*Aufgabenstellung*. Gib aus den Einträgen unten den Abschnitt unverändert wieder, der mit der Zeile mit „This screenshot has height=1113, width=933.“ beginnt und mit der Zeile mit „[x=436, y=45]“ endet. Beide Grenzzeilen sind einzuschließen.
........
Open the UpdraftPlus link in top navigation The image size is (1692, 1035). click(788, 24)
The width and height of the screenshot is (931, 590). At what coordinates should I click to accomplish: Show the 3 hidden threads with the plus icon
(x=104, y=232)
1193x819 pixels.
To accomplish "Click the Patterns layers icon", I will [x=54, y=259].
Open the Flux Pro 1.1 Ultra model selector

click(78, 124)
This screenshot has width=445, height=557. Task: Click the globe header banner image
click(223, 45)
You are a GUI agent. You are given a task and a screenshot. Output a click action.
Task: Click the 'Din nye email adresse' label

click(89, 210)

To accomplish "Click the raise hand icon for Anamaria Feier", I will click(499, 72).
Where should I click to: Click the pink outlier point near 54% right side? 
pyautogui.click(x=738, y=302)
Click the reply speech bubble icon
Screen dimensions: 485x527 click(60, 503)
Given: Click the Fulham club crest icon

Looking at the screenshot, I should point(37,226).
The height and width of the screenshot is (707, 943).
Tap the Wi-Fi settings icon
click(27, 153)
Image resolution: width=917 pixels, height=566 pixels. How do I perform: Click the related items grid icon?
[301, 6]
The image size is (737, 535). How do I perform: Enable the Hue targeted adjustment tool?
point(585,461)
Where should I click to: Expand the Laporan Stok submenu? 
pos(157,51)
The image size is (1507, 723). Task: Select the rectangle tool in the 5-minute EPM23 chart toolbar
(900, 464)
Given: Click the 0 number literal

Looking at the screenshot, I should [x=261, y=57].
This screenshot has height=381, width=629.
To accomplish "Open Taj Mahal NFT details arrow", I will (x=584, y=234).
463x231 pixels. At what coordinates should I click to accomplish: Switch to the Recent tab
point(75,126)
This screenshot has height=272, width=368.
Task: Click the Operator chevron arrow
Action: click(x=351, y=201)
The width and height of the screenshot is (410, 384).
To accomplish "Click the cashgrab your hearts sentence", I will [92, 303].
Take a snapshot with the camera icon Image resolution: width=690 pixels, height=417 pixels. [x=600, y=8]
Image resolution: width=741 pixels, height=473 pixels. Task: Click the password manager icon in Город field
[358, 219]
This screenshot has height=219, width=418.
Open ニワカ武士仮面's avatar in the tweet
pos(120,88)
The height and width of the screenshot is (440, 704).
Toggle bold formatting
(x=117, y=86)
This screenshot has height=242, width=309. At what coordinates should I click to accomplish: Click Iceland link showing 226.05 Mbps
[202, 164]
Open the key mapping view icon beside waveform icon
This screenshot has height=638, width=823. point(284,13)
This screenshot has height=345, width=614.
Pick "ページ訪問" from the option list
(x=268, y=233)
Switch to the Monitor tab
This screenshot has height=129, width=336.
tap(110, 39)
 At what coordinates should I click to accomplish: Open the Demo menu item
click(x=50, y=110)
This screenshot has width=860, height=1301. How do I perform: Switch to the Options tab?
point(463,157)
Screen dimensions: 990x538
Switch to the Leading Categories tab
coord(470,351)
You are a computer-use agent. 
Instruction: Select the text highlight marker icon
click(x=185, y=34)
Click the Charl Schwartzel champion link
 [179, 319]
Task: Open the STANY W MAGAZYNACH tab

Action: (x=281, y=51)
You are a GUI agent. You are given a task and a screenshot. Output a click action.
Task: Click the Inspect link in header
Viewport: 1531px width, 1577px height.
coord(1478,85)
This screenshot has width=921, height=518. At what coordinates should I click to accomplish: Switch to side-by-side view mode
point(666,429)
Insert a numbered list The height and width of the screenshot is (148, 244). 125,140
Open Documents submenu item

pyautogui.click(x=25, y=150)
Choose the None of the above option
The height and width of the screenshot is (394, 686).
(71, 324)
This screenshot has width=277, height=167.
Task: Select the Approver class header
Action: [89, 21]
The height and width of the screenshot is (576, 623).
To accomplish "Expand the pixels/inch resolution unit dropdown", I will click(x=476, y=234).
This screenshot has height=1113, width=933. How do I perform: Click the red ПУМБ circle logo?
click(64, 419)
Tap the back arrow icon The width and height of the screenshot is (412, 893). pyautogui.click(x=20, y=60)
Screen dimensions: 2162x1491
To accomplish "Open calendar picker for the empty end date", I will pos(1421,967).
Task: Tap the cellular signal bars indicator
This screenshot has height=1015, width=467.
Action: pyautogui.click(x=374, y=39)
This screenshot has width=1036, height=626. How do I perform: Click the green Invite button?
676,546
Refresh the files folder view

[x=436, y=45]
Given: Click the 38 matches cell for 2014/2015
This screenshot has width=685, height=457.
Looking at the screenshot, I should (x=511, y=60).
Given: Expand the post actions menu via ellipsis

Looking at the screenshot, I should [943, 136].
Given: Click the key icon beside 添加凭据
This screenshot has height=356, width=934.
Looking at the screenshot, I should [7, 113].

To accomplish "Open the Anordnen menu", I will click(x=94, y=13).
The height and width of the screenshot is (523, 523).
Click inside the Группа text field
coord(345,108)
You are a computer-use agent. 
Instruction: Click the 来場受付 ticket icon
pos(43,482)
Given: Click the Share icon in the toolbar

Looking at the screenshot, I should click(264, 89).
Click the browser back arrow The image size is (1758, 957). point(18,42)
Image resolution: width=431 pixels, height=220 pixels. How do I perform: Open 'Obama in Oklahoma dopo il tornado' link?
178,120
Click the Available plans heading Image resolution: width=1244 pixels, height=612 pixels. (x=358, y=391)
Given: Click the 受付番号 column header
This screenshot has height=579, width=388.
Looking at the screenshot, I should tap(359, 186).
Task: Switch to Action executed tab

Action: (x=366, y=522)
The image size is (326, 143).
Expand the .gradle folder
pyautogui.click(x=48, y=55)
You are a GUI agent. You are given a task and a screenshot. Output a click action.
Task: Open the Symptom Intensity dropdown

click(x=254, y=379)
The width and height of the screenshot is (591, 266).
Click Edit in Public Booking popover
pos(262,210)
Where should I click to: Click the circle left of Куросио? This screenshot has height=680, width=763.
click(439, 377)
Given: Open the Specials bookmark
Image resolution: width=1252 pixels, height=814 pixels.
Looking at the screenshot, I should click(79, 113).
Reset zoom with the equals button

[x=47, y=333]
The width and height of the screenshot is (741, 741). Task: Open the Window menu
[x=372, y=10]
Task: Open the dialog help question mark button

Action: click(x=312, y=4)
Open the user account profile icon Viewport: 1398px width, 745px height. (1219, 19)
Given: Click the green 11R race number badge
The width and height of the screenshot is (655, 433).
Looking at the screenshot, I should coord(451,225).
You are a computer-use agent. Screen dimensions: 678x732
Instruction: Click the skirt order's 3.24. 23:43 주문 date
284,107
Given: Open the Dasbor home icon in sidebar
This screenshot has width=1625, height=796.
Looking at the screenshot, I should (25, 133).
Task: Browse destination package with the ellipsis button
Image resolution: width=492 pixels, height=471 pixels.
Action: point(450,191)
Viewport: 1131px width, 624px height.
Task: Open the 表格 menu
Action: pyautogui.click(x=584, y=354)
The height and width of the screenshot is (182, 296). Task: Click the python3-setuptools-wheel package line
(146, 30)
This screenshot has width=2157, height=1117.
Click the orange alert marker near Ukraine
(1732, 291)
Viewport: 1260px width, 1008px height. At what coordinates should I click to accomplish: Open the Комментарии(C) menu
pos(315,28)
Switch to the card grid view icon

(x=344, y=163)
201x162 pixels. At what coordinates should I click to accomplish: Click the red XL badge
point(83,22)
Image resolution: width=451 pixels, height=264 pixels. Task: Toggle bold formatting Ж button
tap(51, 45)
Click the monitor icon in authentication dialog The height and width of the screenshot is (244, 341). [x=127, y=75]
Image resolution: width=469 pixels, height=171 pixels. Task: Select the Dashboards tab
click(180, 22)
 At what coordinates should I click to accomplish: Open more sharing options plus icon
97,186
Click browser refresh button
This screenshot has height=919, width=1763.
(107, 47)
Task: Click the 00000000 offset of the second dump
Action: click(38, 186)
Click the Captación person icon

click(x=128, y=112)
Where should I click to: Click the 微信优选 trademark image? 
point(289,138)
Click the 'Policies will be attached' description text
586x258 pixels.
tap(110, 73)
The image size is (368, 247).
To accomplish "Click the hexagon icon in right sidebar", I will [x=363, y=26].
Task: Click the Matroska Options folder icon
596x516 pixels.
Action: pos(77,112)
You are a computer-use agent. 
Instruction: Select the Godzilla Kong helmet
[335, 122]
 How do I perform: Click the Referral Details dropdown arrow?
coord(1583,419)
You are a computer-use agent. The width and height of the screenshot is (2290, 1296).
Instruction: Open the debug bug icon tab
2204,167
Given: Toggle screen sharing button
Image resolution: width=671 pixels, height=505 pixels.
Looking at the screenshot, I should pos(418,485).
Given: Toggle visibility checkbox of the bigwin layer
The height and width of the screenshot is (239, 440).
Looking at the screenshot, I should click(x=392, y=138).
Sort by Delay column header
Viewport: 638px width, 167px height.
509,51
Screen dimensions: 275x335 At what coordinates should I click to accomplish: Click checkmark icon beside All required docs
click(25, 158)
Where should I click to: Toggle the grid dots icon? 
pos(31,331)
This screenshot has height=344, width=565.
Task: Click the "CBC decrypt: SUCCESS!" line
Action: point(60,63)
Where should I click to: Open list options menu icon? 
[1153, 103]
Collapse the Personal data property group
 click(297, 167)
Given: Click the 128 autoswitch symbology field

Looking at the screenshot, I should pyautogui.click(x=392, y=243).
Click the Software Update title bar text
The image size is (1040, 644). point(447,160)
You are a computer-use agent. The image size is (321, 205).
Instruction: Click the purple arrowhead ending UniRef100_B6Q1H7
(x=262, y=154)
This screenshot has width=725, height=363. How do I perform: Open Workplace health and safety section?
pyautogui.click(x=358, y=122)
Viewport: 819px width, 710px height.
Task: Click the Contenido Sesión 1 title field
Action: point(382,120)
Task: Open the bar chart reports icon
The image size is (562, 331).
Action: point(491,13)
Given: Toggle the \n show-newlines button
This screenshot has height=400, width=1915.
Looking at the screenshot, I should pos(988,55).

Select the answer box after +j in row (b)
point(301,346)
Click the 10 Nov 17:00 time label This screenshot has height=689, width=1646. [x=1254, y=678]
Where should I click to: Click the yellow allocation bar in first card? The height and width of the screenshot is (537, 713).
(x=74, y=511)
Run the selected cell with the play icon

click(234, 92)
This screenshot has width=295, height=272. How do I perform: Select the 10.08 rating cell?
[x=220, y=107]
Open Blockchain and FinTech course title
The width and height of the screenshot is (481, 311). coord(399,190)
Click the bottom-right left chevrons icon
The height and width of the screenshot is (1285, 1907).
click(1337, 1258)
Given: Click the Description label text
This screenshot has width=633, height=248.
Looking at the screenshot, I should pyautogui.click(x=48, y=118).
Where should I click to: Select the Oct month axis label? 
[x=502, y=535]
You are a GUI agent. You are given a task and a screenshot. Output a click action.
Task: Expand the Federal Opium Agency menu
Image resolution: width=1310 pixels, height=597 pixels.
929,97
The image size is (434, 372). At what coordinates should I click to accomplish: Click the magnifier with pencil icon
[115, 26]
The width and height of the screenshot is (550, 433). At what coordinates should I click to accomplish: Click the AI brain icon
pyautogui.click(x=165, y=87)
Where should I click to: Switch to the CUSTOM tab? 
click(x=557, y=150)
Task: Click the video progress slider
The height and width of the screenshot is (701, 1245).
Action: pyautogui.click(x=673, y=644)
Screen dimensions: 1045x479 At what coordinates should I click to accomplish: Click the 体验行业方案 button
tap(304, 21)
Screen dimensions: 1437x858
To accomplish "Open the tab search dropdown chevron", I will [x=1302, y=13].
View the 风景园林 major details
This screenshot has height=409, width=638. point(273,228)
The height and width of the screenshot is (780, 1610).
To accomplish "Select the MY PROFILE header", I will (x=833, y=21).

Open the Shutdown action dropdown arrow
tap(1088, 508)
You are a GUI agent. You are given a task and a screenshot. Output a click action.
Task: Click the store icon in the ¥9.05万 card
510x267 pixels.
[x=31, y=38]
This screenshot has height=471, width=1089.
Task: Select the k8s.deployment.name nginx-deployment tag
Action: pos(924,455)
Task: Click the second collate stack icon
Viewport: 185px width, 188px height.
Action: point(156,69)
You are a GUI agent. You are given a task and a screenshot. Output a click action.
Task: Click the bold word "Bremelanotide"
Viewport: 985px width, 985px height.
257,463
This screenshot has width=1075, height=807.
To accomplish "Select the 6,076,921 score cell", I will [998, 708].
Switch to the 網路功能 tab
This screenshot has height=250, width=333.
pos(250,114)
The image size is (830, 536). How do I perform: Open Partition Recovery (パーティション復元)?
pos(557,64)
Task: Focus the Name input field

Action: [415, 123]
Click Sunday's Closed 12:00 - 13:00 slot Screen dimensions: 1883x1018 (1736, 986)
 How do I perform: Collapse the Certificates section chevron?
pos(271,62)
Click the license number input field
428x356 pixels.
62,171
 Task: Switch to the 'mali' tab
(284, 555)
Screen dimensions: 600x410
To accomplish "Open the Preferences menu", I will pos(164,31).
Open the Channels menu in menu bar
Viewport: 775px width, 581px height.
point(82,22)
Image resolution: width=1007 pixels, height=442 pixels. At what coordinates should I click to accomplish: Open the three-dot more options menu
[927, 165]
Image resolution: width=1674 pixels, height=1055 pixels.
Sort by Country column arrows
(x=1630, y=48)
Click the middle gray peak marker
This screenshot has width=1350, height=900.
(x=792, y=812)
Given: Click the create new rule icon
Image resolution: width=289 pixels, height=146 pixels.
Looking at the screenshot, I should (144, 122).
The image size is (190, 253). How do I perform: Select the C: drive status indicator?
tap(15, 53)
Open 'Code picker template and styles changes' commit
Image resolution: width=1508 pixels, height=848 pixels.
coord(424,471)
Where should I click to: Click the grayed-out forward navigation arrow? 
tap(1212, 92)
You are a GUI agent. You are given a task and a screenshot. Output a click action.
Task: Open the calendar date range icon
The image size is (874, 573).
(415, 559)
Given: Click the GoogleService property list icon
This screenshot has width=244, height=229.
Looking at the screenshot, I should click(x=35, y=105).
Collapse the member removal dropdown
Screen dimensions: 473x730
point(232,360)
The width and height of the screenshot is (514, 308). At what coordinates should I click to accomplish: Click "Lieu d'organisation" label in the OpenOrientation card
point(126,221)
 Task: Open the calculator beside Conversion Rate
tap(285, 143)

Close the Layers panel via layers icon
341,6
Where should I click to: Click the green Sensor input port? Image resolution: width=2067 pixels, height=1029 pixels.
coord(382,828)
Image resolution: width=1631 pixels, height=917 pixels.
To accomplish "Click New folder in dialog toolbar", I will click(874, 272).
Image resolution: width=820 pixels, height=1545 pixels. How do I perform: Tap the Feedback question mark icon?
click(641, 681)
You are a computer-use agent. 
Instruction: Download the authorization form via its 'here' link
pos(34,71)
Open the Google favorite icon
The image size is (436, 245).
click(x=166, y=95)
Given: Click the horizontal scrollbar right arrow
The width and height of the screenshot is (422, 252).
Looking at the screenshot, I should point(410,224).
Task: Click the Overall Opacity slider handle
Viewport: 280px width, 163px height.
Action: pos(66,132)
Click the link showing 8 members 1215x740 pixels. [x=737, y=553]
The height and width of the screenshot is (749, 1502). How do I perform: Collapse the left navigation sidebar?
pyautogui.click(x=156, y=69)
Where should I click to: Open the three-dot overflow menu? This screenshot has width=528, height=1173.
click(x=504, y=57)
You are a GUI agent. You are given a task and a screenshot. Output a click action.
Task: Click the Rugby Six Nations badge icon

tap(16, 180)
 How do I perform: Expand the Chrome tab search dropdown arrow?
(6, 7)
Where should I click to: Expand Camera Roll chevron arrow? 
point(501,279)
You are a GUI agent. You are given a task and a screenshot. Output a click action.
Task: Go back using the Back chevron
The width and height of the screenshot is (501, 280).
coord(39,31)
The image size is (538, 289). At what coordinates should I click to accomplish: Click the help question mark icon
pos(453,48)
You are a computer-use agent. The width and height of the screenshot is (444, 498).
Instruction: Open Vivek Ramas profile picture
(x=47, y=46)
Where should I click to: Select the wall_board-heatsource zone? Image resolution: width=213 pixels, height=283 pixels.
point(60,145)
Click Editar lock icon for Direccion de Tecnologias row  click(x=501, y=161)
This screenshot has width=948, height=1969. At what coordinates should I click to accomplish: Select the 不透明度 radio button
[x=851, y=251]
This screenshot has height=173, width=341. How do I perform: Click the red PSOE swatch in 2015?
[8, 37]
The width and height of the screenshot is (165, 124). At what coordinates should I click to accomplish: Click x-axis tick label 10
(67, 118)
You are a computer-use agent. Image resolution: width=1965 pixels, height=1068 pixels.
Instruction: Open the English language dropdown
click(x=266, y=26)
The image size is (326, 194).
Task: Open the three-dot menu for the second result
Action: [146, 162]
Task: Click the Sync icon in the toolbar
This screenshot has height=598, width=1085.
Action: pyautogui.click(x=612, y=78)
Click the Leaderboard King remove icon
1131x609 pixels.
........
*Ausgabe*.
This screenshot has height=1113, width=933. How do I perform: Click the red ПУМБ circle logo?
click(64, 419)
Tap the back arrow icon The width and height of the screenshot is (412, 893). pyautogui.click(x=20, y=60)
Screen dimensions: 2162x1491
To accomplish "Open calendar picker for the empty end date", I will pos(1421,967).
Task: Tap the cellular signal bars indicator
This screenshot has height=1015, width=467.
Action: pyautogui.click(x=374, y=39)
This screenshot has width=1036, height=626. How do I perform: Click the green Invite button?
676,546
Refresh the files folder view

[x=436, y=45]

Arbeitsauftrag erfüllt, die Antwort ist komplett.